= Given exercise =
Can you echo back each of the records below, word for word and in the same order?

-- Start --

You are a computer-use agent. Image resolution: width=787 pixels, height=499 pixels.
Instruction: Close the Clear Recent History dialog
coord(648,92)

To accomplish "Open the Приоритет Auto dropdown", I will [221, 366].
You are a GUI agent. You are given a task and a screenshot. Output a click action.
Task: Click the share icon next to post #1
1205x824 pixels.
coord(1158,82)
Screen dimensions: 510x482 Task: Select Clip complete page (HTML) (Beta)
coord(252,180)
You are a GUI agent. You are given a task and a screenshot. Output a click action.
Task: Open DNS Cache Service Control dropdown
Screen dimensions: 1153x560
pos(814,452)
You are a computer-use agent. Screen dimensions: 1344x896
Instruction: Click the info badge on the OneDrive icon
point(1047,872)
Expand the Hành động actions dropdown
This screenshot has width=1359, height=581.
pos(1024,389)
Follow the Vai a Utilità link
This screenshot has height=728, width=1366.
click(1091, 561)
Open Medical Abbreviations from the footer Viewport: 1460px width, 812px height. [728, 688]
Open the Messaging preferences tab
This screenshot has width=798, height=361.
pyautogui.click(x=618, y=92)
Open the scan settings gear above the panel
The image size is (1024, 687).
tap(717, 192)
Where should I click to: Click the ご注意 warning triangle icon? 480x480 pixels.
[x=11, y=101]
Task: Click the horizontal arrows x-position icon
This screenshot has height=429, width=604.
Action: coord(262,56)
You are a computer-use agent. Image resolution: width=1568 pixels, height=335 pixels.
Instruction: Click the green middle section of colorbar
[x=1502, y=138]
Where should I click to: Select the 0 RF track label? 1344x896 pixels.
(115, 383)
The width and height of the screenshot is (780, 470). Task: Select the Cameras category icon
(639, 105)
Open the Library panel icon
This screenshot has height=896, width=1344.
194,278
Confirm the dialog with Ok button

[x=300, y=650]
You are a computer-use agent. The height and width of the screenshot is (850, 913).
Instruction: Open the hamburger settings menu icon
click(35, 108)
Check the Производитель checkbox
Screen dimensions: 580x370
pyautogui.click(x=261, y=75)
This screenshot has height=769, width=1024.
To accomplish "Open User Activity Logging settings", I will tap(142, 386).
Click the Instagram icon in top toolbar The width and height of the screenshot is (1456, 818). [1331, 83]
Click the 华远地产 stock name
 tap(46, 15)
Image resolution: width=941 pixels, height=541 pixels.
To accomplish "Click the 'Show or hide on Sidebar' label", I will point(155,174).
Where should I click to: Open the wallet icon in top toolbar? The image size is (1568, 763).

-- End --

= Problem solution =
You are a computer-use agent. Image resolution: width=787 pixels, height=499 pixels.
Instruction: Close the Clear Recent History dialog
coord(648,92)

To accomplish "Open the Приоритет Auto dropdown", I will [221, 366].
You are a GUI agent. You are given a task and a screenshot. Output a click action.
Task: Click the share icon next to post #1
1205x824 pixels.
coord(1158,82)
Screen dimensions: 510x482 Task: Select Clip complete page (HTML) (Beta)
coord(252,180)
You are a GUI agent. You are given a task and a screenshot. Output a click action.
Task: Open DNS Cache Service Control dropdown
Screen dimensions: 1153x560
pos(814,452)
You are a computer-use agent. Screen dimensions: 1344x896
Instruction: Click the info badge on the OneDrive icon
point(1047,872)
Expand the Hành động actions dropdown
This screenshot has width=1359, height=581.
pos(1024,389)
Follow the Vai a Utilità link
This screenshot has height=728, width=1366.
click(1091, 561)
Open Medical Abbreviations from the footer Viewport: 1460px width, 812px height. [728, 688]
Open the Messaging preferences tab
This screenshot has width=798, height=361.
pyautogui.click(x=618, y=92)
Open the scan settings gear above the panel
The image size is (1024, 687).
tap(717, 192)
Where should I click to: Click the ご注意 warning triangle icon? 480x480 pixels.
[x=11, y=101]
Task: Click the horizontal arrows x-position icon
This screenshot has height=429, width=604.
Action: coord(262,56)
You are a computer-use agent. Image resolution: width=1568 pixels, height=335 pixels.
Instruction: Click the green middle section of colorbar
[x=1502, y=138]
Where should I click to: Select the 0 RF track label? 1344x896 pixels.
(115, 383)
The width and height of the screenshot is (780, 470). Task: Select the Cameras category icon
(639, 105)
Open the Library panel icon
This screenshot has height=896, width=1344.
194,278
Confirm the dialog with Ok button

[x=300, y=650]
You are a computer-use agent. The height and width of the screenshot is (850, 913).
Instruction: Open the hamburger settings menu icon
click(35, 108)
Check the Производитель checkbox
Screen dimensions: 580x370
pyautogui.click(x=261, y=75)
This screenshot has height=769, width=1024.
To accomplish "Open User Activity Logging settings", I will tap(142, 386).
Click the Instagram icon in top toolbar The width and height of the screenshot is (1456, 818). [1331, 83]
Click the 华远地产 stock name
 tap(46, 15)
Image resolution: width=941 pixels, height=541 pixels.
To accomplish "Click the 'Show or hide on Sidebar' label", I will point(155,174).
Where should I click to: Open the wallet icon in top toolbar? The image size is (1568, 763).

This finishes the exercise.